Everyone has a story. Everyone has lost someone. I am going to say something that has been said since the era of Self - Discovery/Awareness began: When someone we love dies, let's remember their lives, instead of their death. Yup! I used to roll my eyes at that too! Lol. But what can I say? It's true. When I first heard those words I wasn't ready to receive that message. As I have gotten older, I realized that my mama was saying the same thing; just differently. "You need to get past this." You have to live...

Once upon a time, there was a woman with five children. Five children that loved and depended on her with every fiber of their beings. This woman was love, light, and laughter. She might not have been a big deal to the world, but she was the world and a big deal to her children. Then one day, her deadly foe came back! After lying in wait for ten years, it saw a chink in her armor. It nestled in and bloomed, dimming the Ladies light, but not taking her will to live. One day, as her children hovered around her hospital bed, fore they couldn't seem to move their feet far from her, their bodies were slowly turning to stone and their hearts were hollowing, the Lady asked for her purse(sidenote: A Black Mother can never get her own purse! Ill or well, she would have told someone to get the purse that is clearly sitting next to her feet! now, back to my story)She reaches in and pulls out her magical card, aka a Mastercard and says: "Take my card and get out of this room!

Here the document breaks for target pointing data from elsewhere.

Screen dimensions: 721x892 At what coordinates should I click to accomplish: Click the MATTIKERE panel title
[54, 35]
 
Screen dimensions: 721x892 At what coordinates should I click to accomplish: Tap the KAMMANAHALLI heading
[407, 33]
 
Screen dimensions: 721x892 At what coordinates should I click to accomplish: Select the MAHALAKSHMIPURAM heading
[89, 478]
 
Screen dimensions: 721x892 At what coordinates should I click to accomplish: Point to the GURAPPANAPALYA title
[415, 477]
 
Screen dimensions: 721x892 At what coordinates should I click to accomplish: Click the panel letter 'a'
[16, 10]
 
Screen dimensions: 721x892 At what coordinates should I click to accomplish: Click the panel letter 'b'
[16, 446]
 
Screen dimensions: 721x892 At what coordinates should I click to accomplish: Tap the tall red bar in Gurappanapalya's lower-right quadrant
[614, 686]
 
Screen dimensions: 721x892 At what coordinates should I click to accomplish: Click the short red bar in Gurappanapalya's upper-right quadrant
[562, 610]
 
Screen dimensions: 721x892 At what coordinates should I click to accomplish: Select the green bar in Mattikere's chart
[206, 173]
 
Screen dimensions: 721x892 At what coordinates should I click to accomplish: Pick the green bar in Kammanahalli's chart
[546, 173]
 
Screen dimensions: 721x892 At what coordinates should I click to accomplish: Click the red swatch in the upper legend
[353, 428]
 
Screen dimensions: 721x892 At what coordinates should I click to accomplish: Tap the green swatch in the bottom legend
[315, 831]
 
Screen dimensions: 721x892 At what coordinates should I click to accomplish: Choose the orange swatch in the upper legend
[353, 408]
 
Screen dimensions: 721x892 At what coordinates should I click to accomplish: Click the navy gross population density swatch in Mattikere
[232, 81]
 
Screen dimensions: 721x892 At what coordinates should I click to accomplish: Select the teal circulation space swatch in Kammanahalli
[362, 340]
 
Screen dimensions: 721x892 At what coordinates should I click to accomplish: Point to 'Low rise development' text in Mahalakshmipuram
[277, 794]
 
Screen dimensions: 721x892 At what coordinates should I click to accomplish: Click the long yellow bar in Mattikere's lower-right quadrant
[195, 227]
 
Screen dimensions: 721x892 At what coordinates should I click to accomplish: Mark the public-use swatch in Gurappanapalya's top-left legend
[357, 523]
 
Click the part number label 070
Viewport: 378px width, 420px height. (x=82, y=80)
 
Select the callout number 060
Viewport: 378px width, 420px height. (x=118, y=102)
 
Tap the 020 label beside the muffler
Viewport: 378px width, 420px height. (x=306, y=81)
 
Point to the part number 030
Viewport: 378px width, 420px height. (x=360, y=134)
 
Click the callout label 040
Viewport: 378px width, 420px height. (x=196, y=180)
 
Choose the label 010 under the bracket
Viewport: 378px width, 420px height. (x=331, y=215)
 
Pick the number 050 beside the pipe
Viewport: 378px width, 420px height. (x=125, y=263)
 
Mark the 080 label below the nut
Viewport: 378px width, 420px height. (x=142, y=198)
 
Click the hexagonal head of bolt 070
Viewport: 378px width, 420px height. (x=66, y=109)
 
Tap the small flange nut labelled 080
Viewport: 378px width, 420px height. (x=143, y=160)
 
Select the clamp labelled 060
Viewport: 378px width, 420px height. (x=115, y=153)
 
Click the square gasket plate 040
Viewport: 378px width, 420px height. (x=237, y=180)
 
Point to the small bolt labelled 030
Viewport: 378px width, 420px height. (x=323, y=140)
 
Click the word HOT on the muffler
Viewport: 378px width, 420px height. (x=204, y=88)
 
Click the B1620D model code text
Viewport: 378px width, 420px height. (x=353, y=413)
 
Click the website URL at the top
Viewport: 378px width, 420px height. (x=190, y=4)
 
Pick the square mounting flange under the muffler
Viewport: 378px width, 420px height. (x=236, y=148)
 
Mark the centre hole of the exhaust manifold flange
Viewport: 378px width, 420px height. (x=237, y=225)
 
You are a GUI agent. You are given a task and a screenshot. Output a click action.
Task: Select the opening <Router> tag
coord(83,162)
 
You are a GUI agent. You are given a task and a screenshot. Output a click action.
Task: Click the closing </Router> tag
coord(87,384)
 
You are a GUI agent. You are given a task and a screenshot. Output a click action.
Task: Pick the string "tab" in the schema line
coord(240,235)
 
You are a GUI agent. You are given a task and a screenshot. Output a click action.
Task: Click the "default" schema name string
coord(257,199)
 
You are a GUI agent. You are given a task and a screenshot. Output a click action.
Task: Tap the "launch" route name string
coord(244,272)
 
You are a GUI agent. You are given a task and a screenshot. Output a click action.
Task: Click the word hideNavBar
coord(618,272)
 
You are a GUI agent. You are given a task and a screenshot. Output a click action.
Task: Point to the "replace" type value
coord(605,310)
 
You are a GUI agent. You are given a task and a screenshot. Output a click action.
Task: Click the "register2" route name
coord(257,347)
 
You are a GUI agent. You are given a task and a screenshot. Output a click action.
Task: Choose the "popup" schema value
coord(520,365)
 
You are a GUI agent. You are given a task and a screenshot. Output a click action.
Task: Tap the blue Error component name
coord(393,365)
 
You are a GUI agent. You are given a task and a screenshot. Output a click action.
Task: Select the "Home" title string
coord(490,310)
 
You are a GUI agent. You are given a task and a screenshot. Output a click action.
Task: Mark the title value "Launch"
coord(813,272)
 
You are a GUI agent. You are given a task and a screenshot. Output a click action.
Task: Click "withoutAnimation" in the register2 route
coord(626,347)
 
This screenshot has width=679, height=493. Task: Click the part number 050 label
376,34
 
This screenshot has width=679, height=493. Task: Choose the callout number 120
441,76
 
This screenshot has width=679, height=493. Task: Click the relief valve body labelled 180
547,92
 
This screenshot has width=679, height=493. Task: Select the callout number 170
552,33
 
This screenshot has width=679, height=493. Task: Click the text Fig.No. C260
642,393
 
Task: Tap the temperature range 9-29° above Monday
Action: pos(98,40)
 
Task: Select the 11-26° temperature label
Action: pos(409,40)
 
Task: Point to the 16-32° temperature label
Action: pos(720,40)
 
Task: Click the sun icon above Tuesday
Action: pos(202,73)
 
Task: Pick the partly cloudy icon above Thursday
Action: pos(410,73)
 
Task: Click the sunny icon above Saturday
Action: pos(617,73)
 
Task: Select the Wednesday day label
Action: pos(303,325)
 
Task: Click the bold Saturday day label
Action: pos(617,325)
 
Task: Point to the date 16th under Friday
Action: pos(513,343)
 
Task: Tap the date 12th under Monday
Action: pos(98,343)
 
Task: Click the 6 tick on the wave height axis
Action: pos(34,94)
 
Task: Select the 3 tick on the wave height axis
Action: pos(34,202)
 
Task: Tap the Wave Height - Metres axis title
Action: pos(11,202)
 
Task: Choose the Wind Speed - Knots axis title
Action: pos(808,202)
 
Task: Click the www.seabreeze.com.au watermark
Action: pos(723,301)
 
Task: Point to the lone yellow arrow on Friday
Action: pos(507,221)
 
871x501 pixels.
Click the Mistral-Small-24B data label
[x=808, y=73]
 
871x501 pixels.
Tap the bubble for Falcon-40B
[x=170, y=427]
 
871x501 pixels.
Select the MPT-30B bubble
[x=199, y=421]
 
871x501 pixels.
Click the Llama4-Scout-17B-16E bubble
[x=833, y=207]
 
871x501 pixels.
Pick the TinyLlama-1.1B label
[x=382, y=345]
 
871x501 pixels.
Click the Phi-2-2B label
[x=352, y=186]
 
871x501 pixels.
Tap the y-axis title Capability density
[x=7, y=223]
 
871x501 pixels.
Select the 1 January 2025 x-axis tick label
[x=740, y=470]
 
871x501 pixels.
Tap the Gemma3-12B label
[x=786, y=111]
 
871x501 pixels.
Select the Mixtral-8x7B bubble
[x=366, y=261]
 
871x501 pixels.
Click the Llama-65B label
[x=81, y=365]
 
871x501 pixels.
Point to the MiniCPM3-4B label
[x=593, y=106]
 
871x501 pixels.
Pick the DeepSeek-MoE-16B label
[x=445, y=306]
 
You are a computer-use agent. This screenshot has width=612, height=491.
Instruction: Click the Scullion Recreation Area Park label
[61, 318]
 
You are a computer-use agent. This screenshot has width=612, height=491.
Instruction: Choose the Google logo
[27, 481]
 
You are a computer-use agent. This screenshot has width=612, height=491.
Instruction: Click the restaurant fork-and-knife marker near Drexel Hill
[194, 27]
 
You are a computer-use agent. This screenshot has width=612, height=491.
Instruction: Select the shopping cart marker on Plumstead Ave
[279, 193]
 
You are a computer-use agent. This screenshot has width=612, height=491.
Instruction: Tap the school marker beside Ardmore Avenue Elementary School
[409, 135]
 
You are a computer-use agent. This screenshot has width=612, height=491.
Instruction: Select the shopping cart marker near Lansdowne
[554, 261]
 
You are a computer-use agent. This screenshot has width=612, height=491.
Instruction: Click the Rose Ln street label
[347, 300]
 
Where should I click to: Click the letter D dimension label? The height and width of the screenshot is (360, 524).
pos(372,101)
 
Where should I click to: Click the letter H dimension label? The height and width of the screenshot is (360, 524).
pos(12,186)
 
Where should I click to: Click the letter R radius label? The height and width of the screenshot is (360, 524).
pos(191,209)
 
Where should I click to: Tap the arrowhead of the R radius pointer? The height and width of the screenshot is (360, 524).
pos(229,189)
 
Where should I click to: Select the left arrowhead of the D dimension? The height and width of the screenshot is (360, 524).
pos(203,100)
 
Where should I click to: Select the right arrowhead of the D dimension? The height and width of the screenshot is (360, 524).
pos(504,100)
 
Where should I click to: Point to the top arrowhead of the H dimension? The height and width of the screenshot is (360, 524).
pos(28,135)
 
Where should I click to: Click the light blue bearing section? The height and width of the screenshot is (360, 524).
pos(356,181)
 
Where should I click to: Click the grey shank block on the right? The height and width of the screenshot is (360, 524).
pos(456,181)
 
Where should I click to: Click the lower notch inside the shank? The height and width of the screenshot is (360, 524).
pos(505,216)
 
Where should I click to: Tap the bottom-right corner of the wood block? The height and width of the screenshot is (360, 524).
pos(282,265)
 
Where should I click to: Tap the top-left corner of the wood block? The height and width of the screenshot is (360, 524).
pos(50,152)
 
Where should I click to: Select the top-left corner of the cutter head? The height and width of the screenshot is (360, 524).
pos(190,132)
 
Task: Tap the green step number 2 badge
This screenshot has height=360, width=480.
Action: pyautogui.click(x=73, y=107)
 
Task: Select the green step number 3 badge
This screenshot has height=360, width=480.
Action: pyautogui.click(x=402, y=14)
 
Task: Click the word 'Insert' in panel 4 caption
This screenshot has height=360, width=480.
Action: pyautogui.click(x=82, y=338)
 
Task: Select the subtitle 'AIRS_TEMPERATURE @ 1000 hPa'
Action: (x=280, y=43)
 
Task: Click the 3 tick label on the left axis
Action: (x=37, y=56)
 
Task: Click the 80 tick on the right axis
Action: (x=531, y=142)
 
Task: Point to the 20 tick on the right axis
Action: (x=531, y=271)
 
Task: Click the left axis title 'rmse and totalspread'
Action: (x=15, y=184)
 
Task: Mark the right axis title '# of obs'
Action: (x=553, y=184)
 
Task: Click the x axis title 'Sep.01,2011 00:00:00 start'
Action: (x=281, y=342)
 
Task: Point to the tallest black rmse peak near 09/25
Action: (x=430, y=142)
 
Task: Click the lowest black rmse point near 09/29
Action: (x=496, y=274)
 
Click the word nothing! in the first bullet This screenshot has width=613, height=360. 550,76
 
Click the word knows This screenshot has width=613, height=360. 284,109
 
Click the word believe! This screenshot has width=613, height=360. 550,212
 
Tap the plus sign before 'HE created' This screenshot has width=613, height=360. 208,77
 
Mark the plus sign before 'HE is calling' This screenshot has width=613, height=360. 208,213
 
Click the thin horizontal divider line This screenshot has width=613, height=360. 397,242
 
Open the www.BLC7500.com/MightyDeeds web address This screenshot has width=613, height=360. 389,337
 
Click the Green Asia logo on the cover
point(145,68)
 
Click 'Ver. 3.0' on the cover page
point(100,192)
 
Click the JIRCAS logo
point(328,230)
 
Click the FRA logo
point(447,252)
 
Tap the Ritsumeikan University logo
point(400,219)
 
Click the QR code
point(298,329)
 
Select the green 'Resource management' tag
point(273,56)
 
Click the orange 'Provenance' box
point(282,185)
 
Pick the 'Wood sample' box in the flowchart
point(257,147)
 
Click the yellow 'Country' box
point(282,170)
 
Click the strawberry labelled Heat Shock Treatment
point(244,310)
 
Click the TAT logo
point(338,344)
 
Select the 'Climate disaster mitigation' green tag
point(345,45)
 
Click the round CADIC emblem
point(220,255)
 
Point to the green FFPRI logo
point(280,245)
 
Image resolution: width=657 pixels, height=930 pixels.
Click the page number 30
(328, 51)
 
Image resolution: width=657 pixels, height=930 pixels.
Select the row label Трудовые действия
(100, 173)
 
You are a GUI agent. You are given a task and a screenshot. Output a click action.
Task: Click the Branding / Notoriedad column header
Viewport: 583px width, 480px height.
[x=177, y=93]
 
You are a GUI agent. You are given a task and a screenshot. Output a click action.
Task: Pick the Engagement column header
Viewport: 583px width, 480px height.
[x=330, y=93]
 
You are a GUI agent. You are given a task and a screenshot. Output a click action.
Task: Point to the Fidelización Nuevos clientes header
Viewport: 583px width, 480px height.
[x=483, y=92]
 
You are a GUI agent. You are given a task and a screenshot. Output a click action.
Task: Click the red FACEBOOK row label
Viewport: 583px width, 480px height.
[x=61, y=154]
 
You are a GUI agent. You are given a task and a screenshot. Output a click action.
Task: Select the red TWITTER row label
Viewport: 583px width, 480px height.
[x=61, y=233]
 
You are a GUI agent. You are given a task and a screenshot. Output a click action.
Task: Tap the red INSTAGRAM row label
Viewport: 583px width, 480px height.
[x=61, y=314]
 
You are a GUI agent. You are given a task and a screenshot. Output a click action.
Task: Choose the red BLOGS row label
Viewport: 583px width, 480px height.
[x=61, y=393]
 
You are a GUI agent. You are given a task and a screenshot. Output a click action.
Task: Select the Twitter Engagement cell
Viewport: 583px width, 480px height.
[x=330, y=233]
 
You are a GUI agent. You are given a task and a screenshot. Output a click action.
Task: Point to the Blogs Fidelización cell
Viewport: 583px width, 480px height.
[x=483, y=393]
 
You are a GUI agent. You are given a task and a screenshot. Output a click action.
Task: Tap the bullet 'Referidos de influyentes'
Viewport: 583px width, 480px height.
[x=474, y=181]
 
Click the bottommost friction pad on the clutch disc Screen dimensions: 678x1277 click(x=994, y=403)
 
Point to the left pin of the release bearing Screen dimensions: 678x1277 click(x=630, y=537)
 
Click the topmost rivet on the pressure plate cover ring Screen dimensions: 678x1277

Go get good food." NO! The children said. "We will eat here, in your room." The Lady kicked her children out and they ate at her favorite Mexican restaurant on her dime. And the children laughed and cried and lived...The Lady had made her point. 

Remember with laughter. Feel what you need to feel. Kick and scream in your car or in your bed(my personal fave)then live. Wishing you all love and peace, but mostly Peace.